Notes from the studio
A fresh (orange) start…
One of the best things about the summer holidays is that they give you a good chunk of time to unwind and slow down. It is not a pause, it is a committed untangling.
So here, at the end of them, I am feeling (for now) very un-crumpled (although I’m back at school this week…so am fully aware of the precarious transience of this momentary un-crumpled experience…)
Another great thing about the holidays is they provide some glorious stretches of time in the studio.
I had some ideas (going in) of what I would be doing in the studio over the break.
However, what I imagined would be happening in my studio was not exactly what ended up happening.
I love surprises…(sarcasm: I do not love surprises…)
I imagined I had almost finished all the artwork for my upcoming exhibition Sun Path at Five Walls Projects.
(My exhibition opens on Friday 10th April! Save the date! More details to come soon…)
I imagined that I would spend the holidays PLAYING in the studio, beginning new explorations, tinkering with new ideas, colours, patterns and materials.

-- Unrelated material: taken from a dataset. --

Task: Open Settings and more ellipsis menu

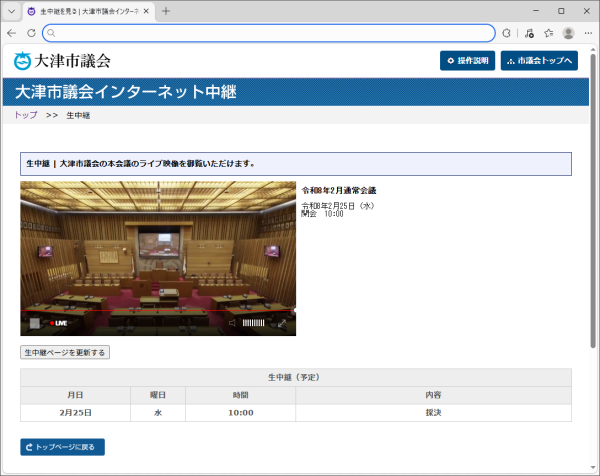Action: (588, 33)
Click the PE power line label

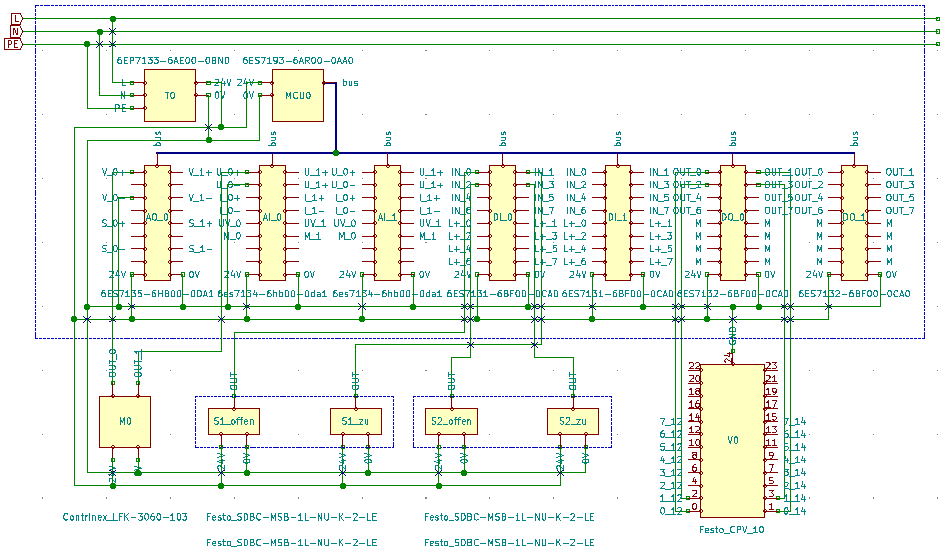(x=13, y=45)
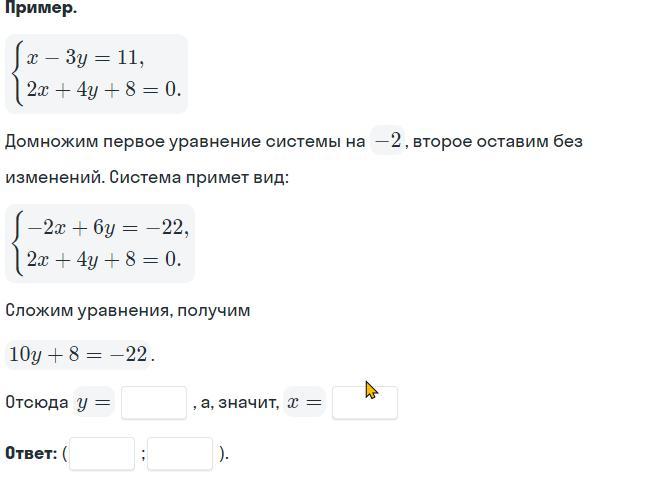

I imagined I would be an intrepid studio explorer, dancing in the fields of creativity, twirling around in wild abandon like some manic pixie artist…
All I needed to do was finish off that last, big painting. Just a few more layers and tweaks…
Oh, hang on. A few more tweaks. If I just change this colour. Or do this.
Just about to come together now…
Nope.
So…turns out my imagination got ahead of me…
After much frustration and futile wrestling, that big painting has been sent to the naughty corner to ponder its (my) failings.
But…BUT.
After finally giving up on that one (for a while at least) I have started a new one.
Slowly. Gradually. Deliberately.
Slow is smooth, smooth is fast.
In hindsight, the failure of that big work has really helped to highlight (read: bash me over the head until I can’t ignore) some clunky tensions between my working process and some of the techniques I’ve been using. Failure at this scale has forced me to rewind back a little, return to first principles (in a sense), and to rethink my systems of working.
The need to overhaul my working process has been gathering for a while. It has been niggling at me since I started exploring textiles and embroidery. My painting systems don’t align with my textiles systems. Do they need to? I don’t know yet. However, I do feel like I’ve used this series of works as a bit of a crucible to test some of these systems and get them in better shape.
So, at the end of these holidays, I’m starting fresh. All the rest of the work for the show IS done and framed and (almost) documented.
I just need to nail this last one. Watch this space…
Despite getting sucked into the vortex of a failing painting, I did do a lot of exploring over the break.
However, the terrain of these explorations has been cognitive and conceptual, not material.
One of the things I keenly lack during the teaching term is mental space and energy. I have physical energy, I can work, I can do manual labour. But my brain is SO FULL. Carving out space for mental play is not impossible, but much more limited.
When this load is removed (as it is at the start of the holidays) I can almost feel my brain, and imagination, expanding, and switching gears. My capacity for thinking, for reading, for linking new ideas, for casting my little cognitive nets into new thought-waters increases tenfold.
So, during the holidays I have been reading (and thinking) ALOT. Not (always) finishing books, but reading across different books as much as straight through them, cross-pollinating and discovering connections between authors and ideas.
It has been FUN.
And now I am chock-full of juicy and interesting ideas to poke around for the next good while.